Markets Fear Recession More Than Inflation. Will the Fed Finally Listen?
By:Ilya Spivak
Federal Reserve Chair Jerome Powell stuck to a familiar script in remarks made at the annual European Central Bank (ECB) forum in Sintra, Portugal. The economy is in a “pretty good position” and inflation is “behaving as expected and hoped,” but for the tariffs rushed out by the Trump administration. They are expected to boost prices over the summer.
Powell repeated that a “solid majority” of Fed officials expect to be cutting interest rates this year, but while the economy is solid, it remains prudent to wait and size up whatever tariff-related price shock is ahead. He added that he “can’t say whether July is too soon to consider a cut,” but called the current setting of policy “modestly restrictive.”
A survey tracking the performance of US manufacturing from the Institute of Supply Management (ISM) seemed to underscore Powell’s worries. It showed that price growth in the sector accelerated in June to almost match the three-year high clocked in April. Overall, the data said costs grew at the fastest rate since mid-2022 in the second quarter.

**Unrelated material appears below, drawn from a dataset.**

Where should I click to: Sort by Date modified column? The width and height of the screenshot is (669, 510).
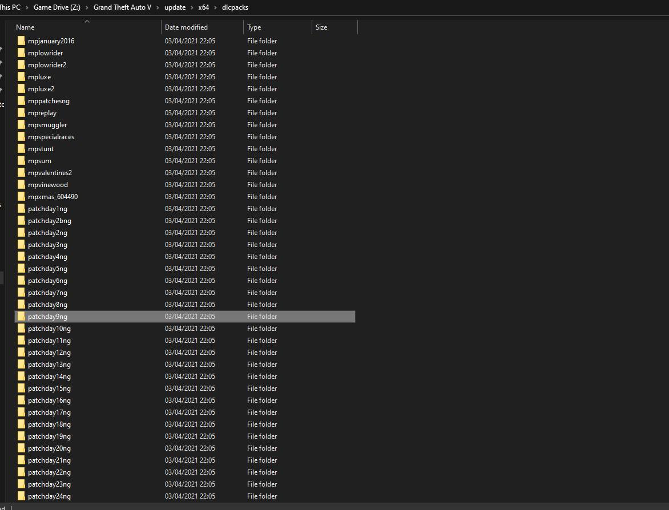186,27
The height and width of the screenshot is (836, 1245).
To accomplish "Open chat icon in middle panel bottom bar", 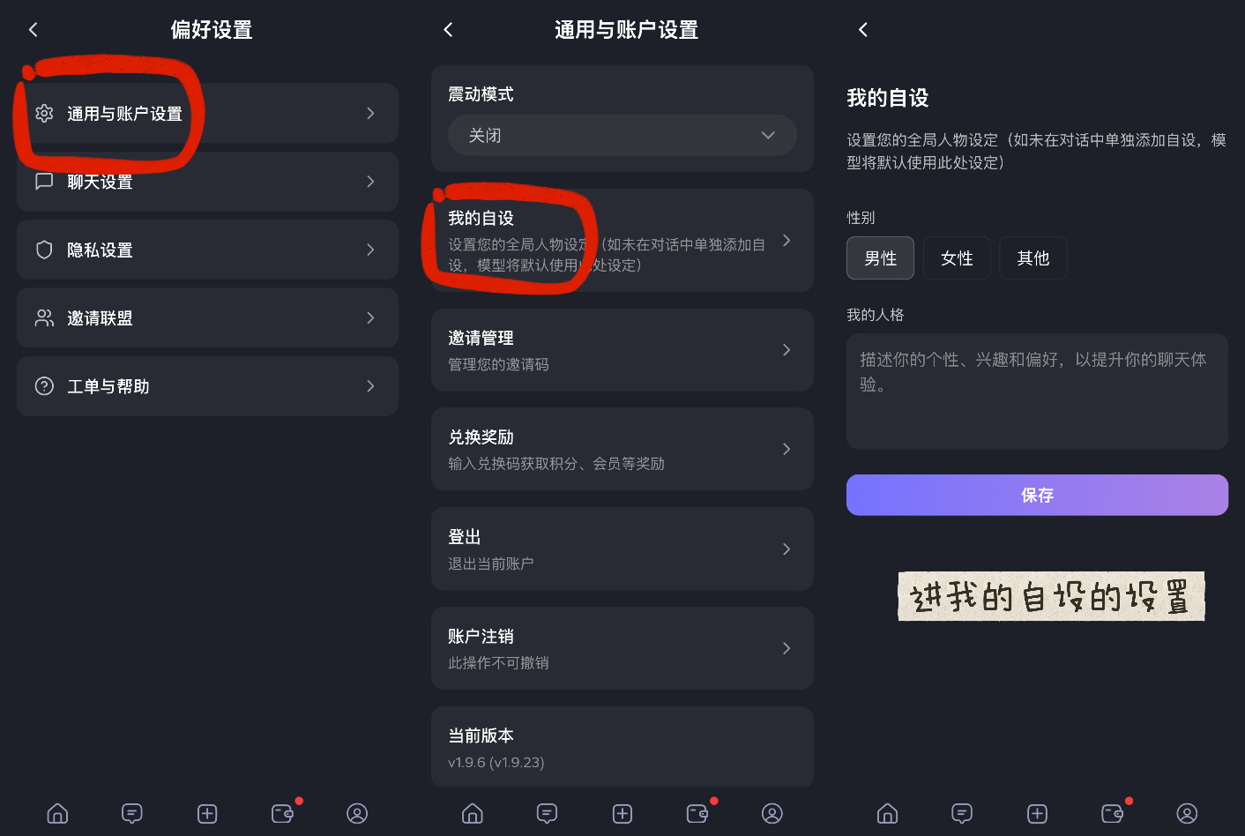I will [x=547, y=813].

The ISM report also highlighted the Fed’s concerns about the tariffs regime’s negative implications for economic growth. Manufacturing activity growth shrank for the fourth consecutive month as new orders and employment in the sector continued to fall, and at a faster rate. Job losses accelerated to the quickest pace in three months.

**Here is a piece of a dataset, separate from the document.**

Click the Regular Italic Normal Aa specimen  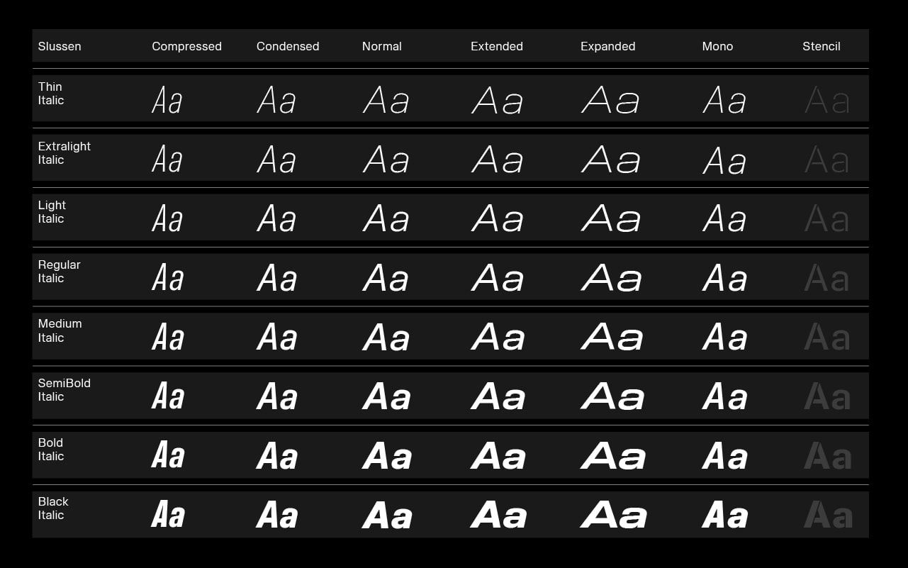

Benchmark Fed Funds interest rate futures have priced in 58 basis points (bps) in cuts this year and 68bps in 2026. The latter is a sharp departure from what officials wrote down in the latest Summary of Economic Projections (SEP) last month, which had just 25bps of stimulus next year. Traders and the central bank are broadly aligned for 2025.
The probability of a cut in July is 21.2%, having hovered near 20% for the past month. It jumps to nearly 73% in September, pointing to that policy meeting as the start of this year’s easing effort. A second cut is narrowly favored by October, and the probability of a third one before the end of the year is tellingly just a bit better than even, at 55.8%.

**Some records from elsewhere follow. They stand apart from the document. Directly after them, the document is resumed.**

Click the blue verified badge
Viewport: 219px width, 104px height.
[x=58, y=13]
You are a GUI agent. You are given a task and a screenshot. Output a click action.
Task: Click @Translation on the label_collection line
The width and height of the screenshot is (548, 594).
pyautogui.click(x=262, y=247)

The bond market echoes this thinking. Prevailing inflation expectations baked into Treasury pricing – so-called “breakeven rates” – have trended pointedly lower since mid-May. That suggests the markets are more worried about a disinflationary economic downturn than a sticky price shock from the tariffs.
From here, the service-sector ISM survey and June’s official US employment data are in focus. The former is expected to bring a modicum of sluggish growth in June following a contraction in the prior month. For the latter, economists have penciled in a rise of 110,000 jobs, which would be the smallest increase in eight months.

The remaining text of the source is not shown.